Tomorrow is Halloween and you’re probably carving at least one pumpkin for this spooky day whether you like it or not. This time around don’t throw out the meat and seeds!
Pumpkin is an excellent source of vitamins A and C and potassium, and the seeds are high in fiber, vitamin B12 and polyunsaturated fatty acids, one of the so-called good fats. The flesh of pumpkin and the seeds are abundant in many essential nutrients. Pumpkins are low in fat, calories and are loaded with vitamins.
If you are planning to use fresh pumpkin for baking try to choose smaller pumpkins, they tend to have softer and tastier meat. To maintain freshness, pumpkins should be stored in a cool, dry place until ready to use.

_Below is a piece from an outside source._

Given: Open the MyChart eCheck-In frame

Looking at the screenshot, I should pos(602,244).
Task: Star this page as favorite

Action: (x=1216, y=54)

Have your pumpkin perform double-duty. Here’s one healthy recipe to get you going:
Pumpkin Pancakes
1/2 cup regular, uncooked oats
1 cup buttermilk
2 eggs
1 tablespoon vegetable oil
1/2 cup pureed pumpkin
1/3 cup low-fat or skim milk
1 teaspoon baking powder
1/2 teaspoon baking soda
1/4 teaspoon cinnamon
1/2 cup whole wheat flour
1/3 cup all-purpose flour
2 tablespoons wheat germ
1 tablespoon sugar
Combine oats and buttermilk and let stand for 15 minutes to soften. Mix eggs, oil, pumpkin and milk and blend well. Combine dry ingredients and mix with the egg mixture. Add oats and buttermilk and blend until batter is fairly smooth. Add extra milk if batter is too thick. Bake on lightly greased griddle. Makes: 4 servings.